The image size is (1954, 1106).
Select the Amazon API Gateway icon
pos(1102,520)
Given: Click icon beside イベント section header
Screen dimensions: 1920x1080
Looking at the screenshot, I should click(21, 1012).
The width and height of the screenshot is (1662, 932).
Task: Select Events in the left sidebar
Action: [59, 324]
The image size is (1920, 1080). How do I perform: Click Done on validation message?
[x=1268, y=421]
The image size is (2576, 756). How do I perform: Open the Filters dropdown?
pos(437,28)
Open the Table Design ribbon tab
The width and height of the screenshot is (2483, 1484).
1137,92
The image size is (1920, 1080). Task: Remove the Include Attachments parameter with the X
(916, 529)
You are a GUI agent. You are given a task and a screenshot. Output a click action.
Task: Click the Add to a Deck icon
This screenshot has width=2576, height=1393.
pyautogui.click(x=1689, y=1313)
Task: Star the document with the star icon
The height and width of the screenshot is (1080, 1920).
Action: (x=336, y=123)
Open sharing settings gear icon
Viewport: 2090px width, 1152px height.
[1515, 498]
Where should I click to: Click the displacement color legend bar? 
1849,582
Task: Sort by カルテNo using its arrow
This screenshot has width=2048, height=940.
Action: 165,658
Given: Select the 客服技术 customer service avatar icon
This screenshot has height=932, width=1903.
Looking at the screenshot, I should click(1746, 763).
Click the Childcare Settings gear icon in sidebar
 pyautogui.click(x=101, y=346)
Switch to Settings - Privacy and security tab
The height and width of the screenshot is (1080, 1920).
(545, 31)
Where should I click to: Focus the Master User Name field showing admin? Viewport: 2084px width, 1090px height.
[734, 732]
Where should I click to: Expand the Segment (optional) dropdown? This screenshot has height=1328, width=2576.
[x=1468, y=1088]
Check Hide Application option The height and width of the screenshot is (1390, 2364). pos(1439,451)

::::

▶ [Exercise objective]: Here, the records must be output exactly and in full.

▶ [Problem solution]:
The image size is (1954, 1106).
Select the Amazon API Gateway icon
pos(1102,520)
Given: Click icon beside イベント section header
Screen dimensions: 1920x1080
Looking at the screenshot, I should click(21, 1012).
The width and height of the screenshot is (1662, 932).
Task: Select Events in the left sidebar
Action: [59, 324]
The image size is (1920, 1080). How do I perform: Click Done on validation message?
[x=1268, y=421]
The image size is (2576, 756). How do I perform: Open the Filters dropdown?
pos(437,28)
Open the Table Design ribbon tab
The width and height of the screenshot is (2483, 1484).
1137,92
The image size is (1920, 1080). Task: Remove the Include Attachments parameter with the X
(916, 529)
You are a GUI agent. You are given a task and a screenshot. Output a click action.
Task: Click the Add to a Deck icon
This screenshot has width=2576, height=1393.
pyautogui.click(x=1689, y=1313)
Task: Star the document with the star icon
The height and width of the screenshot is (1080, 1920).
Action: (x=336, y=123)
Open sharing settings gear icon
Viewport: 2090px width, 1152px height.
[1515, 498]
Where should I click to: Click the displacement color legend bar? 
1849,582
Task: Sort by カルテNo using its arrow
This screenshot has width=2048, height=940.
Action: 165,658
Given: Select the 客服技术 customer service avatar icon
This screenshot has height=932, width=1903.
Looking at the screenshot, I should click(1746, 763).
Click the Childcare Settings gear icon in sidebar
 pyautogui.click(x=101, y=346)
Switch to Settings - Privacy and security tab
The height and width of the screenshot is (1080, 1920).
(545, 31)
Where should I click to: Focus the Master User Name field showing admin? Viewport: 2084px width, 1090px height.
[734, 732]
Where should I click to: Expand the Segment (optional) dropdown? This screenshot has height=1328, width=2576.
[x=1468, y=1088]
Check Hide Application option The height and width of the screenshot is (1390, 2364). pos(1439,451)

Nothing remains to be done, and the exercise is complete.